Updated on 2025-05-07 GMT+08:00

Data Verification

  • Data verification criteria

    After the migration is complete, it is necessary to compare the data consistency between the source and destination ends. The precision of data consistency comparisons varies by scenario. Typically, the database tables for core businesses must be 100% consistent between the source and destination ends. For certain scenarios in big data businesses, such as user profile computing, 90% consistency of raw data is acceptable. Below is reference criteria that can be adjusted based on site requirements.

    Table 1 Reference for data verification criteria

    Category

    Data Consistency Requirement

    Example Business

    Core business

    100%

    The core member data, transaction data, and payment data of an e-commerce system are the most critical assets for users, involving real financial amounts. Therefore, these core services require 100% data consistency. You are advised to perform data comparison on rows, objects, and sample values.

    Non-core business

    99.9%

    The shopping cart data and customer service communication message data of an e-commerce system are non-core business data. A minor loss will not impact the customer's service usage or experience. If the switchover time is limited, it is suggested to only compare the number of data rows.

    Peripheral business

    90%

    The home page recommendation data, user browsing data, and user profile data of an e-commerce system, if partially lost, will not affect the customer's service usage or experience. It is suggested to perform row-level comparisons and sample value checks.

  • Data verification methods

    Data is categorized into database data, middleware data, and file data, each with distinct consistency verification methods and tools.

    • The methods for verifying database data consistency are described in the following table.
      Table 2 Database data consistency comparison methods

      Item

      Tool

      Description

      Database- and table-level content comparison

      DRS tool

      Query and compare each data record in the database table to ensure that every field in each record matches the corresponding fields in the source database table. Content comparison is generally slower than row comparison.

      Python script

      Based on the DRS task ID, call an API to batch execute comparison tasks and export the results to an XLSX file. Compared to the DRS tool, Python scripts can be executed in batches, improving execution efficiency.

      Database- and table-level object comparison

      DRS tool

      Compares objects like databases, indexes, tables, views, stored procedures, functions, and table sorting rules.

      Python script

      Based on the DRS task ID, call an API to batch execute comparison tasks and export the results to an XLSX file.
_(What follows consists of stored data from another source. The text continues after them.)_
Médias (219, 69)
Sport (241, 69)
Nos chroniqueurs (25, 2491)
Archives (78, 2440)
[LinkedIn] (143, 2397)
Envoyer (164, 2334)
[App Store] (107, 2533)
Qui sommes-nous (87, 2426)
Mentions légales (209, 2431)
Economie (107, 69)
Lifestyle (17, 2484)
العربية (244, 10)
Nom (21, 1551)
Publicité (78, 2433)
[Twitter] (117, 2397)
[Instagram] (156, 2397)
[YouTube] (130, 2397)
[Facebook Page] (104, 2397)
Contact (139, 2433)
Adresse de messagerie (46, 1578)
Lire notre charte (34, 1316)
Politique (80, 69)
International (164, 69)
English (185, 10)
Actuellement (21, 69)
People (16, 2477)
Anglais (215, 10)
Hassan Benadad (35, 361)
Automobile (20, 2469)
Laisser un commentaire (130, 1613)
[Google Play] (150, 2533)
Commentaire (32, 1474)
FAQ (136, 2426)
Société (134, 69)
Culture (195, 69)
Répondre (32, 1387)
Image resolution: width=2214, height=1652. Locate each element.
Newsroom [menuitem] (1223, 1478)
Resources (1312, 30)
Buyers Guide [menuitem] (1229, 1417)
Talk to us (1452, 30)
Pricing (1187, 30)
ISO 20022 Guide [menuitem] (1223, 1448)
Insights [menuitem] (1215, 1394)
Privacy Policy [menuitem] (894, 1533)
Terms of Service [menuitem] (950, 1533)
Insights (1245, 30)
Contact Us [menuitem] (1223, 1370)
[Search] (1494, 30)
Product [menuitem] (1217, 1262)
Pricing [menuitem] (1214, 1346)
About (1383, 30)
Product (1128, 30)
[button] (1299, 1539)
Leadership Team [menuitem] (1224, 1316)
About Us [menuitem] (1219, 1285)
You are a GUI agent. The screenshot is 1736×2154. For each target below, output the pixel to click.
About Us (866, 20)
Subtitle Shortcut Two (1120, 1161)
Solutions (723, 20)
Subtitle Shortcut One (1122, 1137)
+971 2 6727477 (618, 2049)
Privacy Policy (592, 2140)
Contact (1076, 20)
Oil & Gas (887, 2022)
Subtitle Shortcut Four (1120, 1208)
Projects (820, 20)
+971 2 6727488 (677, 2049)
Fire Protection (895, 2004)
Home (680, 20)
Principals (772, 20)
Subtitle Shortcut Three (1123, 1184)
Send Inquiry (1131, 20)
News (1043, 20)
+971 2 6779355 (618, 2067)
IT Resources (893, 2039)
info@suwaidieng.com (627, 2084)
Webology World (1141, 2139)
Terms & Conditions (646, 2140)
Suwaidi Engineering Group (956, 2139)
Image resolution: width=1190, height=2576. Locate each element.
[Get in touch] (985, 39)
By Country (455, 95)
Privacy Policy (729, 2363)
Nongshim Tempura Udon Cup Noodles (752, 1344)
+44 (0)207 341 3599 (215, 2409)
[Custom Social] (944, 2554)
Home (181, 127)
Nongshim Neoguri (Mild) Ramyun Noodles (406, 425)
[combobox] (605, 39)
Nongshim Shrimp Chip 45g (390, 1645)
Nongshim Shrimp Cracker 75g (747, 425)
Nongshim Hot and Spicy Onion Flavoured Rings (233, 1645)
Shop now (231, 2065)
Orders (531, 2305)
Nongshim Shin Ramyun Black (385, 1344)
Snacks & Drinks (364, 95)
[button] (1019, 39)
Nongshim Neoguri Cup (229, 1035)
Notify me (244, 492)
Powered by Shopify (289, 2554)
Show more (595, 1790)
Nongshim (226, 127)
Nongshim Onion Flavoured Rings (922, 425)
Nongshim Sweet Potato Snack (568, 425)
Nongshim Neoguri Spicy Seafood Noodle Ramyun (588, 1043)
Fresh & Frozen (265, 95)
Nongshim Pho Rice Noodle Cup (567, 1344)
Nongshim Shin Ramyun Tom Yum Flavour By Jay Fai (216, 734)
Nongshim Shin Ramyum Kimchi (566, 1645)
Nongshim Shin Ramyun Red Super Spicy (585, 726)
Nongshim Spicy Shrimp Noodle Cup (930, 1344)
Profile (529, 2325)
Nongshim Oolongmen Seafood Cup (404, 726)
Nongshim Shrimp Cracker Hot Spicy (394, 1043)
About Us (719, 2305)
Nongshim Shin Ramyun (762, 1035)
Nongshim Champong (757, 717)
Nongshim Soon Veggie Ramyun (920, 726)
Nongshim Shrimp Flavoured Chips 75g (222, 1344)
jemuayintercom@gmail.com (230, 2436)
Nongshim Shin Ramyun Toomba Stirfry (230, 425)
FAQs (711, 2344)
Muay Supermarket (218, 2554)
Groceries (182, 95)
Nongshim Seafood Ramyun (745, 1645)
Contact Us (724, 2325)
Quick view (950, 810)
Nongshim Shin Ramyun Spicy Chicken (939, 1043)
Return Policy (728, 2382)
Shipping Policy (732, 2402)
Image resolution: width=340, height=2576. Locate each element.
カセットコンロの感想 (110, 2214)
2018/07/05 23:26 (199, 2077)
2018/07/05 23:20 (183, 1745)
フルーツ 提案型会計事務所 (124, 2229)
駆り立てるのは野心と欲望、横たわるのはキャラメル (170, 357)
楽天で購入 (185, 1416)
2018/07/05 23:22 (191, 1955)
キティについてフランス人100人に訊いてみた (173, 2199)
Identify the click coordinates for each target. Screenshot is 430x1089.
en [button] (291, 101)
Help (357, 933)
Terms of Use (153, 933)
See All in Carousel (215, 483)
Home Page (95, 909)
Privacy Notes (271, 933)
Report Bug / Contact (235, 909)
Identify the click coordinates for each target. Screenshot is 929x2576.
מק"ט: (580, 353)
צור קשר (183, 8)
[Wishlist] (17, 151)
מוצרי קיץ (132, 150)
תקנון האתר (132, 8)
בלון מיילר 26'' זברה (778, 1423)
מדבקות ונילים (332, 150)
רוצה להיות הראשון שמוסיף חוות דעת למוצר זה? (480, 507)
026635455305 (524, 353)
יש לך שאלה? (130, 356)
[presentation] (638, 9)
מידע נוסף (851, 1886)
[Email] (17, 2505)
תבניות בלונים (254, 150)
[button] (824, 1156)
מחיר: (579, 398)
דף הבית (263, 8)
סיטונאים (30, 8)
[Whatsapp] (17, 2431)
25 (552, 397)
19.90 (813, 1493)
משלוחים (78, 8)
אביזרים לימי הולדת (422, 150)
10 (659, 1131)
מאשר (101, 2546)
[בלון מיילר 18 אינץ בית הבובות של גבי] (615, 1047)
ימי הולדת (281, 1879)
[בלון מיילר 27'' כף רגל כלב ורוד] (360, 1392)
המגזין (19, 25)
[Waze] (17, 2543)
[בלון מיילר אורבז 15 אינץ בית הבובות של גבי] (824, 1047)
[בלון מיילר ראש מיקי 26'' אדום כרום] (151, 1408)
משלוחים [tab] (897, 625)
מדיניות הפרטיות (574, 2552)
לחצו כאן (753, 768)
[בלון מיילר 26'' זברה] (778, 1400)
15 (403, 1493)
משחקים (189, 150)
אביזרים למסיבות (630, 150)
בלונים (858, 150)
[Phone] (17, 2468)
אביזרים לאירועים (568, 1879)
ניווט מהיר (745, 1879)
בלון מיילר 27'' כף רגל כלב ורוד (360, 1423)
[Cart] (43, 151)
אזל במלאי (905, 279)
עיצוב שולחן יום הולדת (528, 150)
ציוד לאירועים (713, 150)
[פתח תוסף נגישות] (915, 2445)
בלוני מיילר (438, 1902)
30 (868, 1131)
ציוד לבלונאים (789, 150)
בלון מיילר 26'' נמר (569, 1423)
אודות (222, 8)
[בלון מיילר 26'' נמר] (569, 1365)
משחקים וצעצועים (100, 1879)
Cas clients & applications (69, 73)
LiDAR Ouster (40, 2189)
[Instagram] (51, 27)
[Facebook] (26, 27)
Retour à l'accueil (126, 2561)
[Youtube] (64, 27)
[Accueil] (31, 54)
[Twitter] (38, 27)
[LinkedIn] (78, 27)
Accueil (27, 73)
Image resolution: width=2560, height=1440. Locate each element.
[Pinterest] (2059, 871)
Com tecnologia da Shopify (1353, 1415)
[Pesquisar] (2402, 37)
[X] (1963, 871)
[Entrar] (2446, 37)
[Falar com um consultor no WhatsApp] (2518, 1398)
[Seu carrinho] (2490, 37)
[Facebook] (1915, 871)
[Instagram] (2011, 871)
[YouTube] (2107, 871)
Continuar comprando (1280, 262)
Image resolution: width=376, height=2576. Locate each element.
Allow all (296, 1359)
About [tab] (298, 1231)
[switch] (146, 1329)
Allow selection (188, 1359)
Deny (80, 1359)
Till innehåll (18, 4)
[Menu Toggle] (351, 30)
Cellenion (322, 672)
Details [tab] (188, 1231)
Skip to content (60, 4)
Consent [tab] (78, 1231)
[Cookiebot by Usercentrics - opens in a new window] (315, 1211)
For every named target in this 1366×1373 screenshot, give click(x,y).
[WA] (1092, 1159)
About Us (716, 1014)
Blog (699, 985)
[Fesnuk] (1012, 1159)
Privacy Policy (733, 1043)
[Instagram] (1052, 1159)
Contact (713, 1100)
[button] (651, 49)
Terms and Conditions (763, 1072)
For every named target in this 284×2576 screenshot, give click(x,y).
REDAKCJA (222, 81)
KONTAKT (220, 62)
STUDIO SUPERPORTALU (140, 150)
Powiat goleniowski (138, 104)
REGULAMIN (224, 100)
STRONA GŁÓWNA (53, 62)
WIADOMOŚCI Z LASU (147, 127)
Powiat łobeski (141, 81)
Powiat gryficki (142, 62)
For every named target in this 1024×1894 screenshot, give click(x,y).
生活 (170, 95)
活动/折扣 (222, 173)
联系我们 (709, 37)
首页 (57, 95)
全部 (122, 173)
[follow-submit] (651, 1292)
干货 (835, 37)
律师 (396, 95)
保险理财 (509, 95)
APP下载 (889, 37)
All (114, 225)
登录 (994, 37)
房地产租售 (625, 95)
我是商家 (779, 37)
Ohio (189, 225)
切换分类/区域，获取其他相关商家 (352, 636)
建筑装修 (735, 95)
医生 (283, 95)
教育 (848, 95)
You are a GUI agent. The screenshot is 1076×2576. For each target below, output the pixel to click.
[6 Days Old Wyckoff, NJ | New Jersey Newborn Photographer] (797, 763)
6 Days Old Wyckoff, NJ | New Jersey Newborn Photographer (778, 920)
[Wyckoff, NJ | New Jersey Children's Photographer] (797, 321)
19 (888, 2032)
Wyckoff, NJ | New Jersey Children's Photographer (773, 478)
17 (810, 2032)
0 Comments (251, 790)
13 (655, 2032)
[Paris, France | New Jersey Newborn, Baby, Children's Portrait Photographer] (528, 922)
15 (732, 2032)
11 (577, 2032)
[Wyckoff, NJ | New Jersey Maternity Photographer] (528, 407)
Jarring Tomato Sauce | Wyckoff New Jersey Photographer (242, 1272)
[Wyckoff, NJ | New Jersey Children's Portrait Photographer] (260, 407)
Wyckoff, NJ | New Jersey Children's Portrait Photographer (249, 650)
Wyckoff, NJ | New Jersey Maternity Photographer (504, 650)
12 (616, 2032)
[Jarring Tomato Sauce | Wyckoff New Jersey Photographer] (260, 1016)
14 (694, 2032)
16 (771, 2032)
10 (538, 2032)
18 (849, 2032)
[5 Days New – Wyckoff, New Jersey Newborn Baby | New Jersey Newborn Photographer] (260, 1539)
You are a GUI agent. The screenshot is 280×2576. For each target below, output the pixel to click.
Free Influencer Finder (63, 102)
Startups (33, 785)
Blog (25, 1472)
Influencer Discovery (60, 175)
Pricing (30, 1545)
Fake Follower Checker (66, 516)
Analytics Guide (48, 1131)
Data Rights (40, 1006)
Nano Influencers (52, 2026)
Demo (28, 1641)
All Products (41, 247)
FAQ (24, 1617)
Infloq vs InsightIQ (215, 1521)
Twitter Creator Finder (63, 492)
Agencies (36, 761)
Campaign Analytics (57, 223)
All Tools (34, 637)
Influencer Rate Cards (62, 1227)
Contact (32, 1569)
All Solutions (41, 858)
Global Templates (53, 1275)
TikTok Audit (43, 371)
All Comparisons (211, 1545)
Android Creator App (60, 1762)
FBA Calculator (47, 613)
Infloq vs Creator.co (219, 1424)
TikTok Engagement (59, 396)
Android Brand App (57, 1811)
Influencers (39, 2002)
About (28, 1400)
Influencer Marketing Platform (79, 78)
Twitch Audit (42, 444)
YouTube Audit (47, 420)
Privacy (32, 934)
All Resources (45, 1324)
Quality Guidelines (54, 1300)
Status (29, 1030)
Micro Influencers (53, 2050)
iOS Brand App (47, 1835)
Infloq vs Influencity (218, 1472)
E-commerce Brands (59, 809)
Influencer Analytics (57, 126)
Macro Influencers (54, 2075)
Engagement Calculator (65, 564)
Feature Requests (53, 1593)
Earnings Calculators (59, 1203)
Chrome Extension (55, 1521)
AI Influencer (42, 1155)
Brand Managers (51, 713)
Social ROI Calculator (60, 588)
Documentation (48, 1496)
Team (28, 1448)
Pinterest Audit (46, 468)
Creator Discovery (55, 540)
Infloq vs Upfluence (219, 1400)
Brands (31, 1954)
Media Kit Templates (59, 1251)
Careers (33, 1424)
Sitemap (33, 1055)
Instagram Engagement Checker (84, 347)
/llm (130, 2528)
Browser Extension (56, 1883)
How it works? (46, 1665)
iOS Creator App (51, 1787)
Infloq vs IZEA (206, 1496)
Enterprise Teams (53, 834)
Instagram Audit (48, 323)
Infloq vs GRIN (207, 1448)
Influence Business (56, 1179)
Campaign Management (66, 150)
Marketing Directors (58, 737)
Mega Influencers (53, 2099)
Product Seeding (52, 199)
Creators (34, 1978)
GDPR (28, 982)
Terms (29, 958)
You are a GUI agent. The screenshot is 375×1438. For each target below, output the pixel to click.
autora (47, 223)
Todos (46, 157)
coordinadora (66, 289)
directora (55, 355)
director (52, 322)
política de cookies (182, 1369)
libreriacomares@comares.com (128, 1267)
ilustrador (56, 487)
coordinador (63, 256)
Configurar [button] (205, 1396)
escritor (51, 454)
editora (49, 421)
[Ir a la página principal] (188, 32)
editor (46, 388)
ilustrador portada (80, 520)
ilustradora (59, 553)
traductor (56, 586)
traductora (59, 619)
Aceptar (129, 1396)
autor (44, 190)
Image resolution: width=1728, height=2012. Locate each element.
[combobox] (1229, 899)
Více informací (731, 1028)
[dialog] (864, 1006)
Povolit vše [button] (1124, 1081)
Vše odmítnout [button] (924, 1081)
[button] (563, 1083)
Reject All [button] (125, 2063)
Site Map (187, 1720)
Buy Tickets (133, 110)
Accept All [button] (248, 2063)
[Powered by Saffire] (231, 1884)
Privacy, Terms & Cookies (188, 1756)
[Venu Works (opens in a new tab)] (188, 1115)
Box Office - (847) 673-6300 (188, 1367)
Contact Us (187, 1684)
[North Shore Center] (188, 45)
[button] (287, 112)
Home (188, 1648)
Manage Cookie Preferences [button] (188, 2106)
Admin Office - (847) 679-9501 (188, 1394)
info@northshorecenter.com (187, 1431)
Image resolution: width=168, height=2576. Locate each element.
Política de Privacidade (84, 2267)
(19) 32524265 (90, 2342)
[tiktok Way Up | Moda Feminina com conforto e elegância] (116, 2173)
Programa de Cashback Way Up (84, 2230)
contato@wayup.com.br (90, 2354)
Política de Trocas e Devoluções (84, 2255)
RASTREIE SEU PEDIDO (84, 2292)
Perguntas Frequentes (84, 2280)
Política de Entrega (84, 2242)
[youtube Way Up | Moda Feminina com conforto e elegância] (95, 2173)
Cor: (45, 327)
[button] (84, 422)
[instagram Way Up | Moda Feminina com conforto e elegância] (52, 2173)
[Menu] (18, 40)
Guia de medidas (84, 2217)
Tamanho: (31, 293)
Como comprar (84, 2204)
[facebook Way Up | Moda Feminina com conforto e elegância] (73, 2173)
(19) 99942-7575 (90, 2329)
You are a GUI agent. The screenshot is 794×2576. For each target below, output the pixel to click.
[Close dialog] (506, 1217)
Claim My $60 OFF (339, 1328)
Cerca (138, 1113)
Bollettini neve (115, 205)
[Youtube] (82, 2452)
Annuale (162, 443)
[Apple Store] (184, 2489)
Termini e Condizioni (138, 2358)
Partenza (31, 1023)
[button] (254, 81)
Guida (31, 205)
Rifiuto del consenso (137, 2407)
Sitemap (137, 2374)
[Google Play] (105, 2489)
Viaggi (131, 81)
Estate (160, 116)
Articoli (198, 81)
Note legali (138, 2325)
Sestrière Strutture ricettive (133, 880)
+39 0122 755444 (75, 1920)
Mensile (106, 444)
Compared to the DRS tool, Python scripts can be executed in batches, improving execution efficiency.

      Database and table-level row count comparison

      DRS tool

      Compare the number of rows in tables to check if they are consistent. Only the row count is queried, making the comparison process faster.

      Python script

      The batch script creates N concurrent task threads, iterates through all tables individually, and outputs the comparison results to an XLSX file. Compared to the DRS tool, Python scripts can be executed in batches, improving execution efficiency.

    • The methods for verifying middleware data consistency are described in the following table.
      Table 3 Middleware data consistency comparison methods

      Item

      Tool

      Description

      Keys quantity comparison

      redis-cli

      Run the redis-cli command info keyspace to view the values of the keys and expires parameters, subtract expires from keys in the source Redis, check the difference, and repeat this for the target Redis. If both differences are the same, it indicates that the number of keys is consistent and the migration is successful.

      Key-value content comparison

      Open-source Redis-Full-Check

      Data verification is conducted by fully comparing the data content in the source and destination Redis. The tool captures data from both ends multiple times for differentiated comparisons, recording inconsistent data for subsequent rounds. Through continuous rounds of comparison, the differences gradually converge. The final discrepancy results are stored in SQLite; if no discrepancies exist, it indicates that the data content is complete and the migration was successful.

    • The methods for verifying file data consistency are described in the following table.
      Table 4 File data consistency comparison methods

      Type

      Item

      Tool

      Description

      Object storage

      Object quantity

      OMS

      The OMS migration tool verifies file integrity through MD5 and checks if the data volume of objects in both buckets is consistent.

      File storage

      File quantity

      Rclone

      Rclone utilizes MD5 hash values to verify file integrity. Post-synchronization, it compares the quantity of files at the source and destination ends.

      Rsync

      Rsync utilizes MD5 hash values to validate file integrity; if the checksums do not match, Rsync will retransmit the file to guarantee data consistency. Post-synchronization, it compares the quantity of files at the source and destination ends.

      File size

      Python script

      After the migration is completed, it determines if there is consistency by comparing the total file sizes at the source and destination ends.

      File content

      Python script

      After the migration is completed, it compares the hash values of the source and destination files by calculating them to verify if they match.